L'artiste
Pour Georges Hamel, connu sous la signature Géo Ham, la vitesse n'était pas un simple sujet d'illustration. En 1934, il a lui-même participé aux 24 Heures du Mans et découvert de l'intérieur les exigences de la compétition automobile. Ses dessins ont paru dans le magazine français L'Illustration, tandis que d'autres commandes l'ont amené à travailler sur le monde de l'aviation. À Pau, la course se déroulait dans les rues de la ville plutôt que sur un circuit permanent. Son affiche de 1950 traduit cette proximité avec une grande efficacité : le spectateur se retrouve au plus près des voitures, presque au bord de la piste.
L'œuvre
Pau n'est pas ici un simple décor : la ville participe pleinement à l'attrait de l'événement. Au pied des Pyrénées, ses rues familières deviennent, le temps du Grand Prix, un terrain de compétition.
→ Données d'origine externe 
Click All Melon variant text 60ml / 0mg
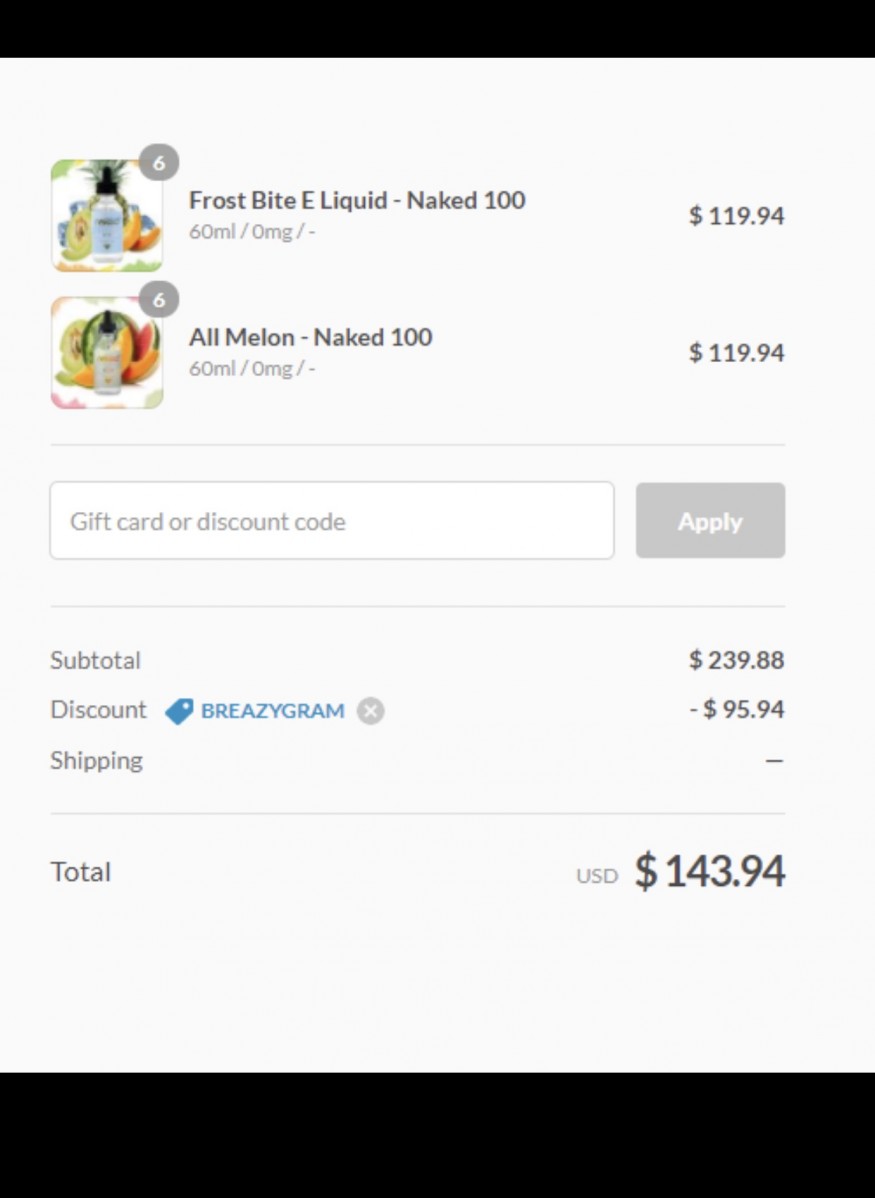Viewport: 875px width, 1198px height. [x=252, y=368]
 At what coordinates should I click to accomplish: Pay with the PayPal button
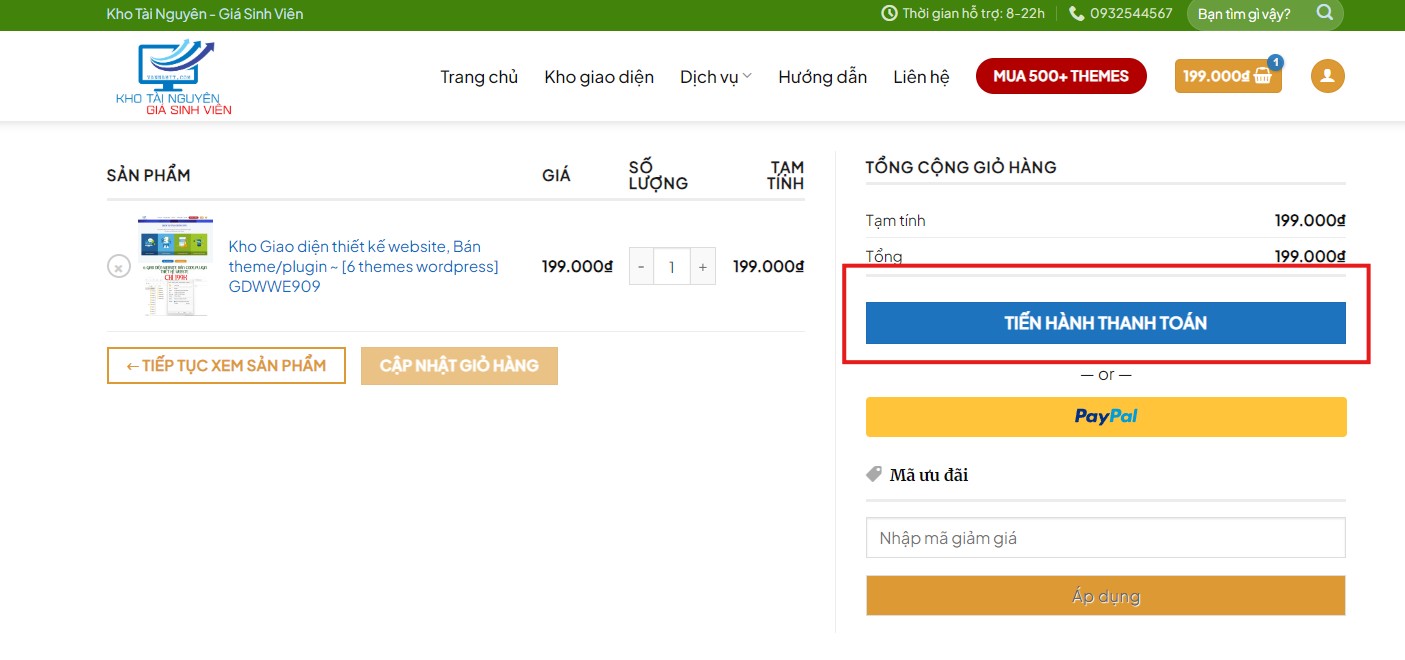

Créée pour promouvoir la course de 1950, cette affiche publicitaire met en avant aussi bien le spectacle automobile que la destination, auprès d'un public en quête de divertissement au sortir de la guerre. Cette année-là voit également la naissance du championnat du monde de Formule 1, auquel l'épreuve de Pau ne participe toutefois pas. L'image témoigne ainsi de l'identité singulière d'une course urbaine dont la renommée dépasse le cadre du championnat.
Style et caractéristiques
La voiture rouge surgit dans la moitié inférieure de l'image, ses pneus avant semblant presque déborder du cadre. Des reflets crème parcourent le capot arrondi, tandis que les traits noirs sous les roues évoquent les vibrations et la vitesse. Derrière elle, une concurrente bleu pâle traverse la chaussée, alors qu'une petite voiture verte arrive par la gauche. Le regard remonte ensuite vers les palmiers du talus, un bâtiment crème et la montagne lointaine. Sous la scène, des lettres brunes et étroites se détachent sur un fond beige. Les proportions démesurées du bolide accentuent encore la sensation de proximité.
Dans la décoration
Dans un bureau habillé de boiseries en noyer, l'affiche peut prendre place au-dessus d'une table de travail. La lumière de fin d'après-midi souligne les tons beiges, tandis qu'un cadre noir et fin fait écho aux traits qui entourent les pneus. Le rouge de la voiture reste l'accent dominant au milieu d'une palette plus discrète. Depuis le fauteuil, le regard s'attarde sur les concurrents et les détails du coteau. Dès l'entrée dans la pièce, le grand lettrage Pau situe immédiatement la scène.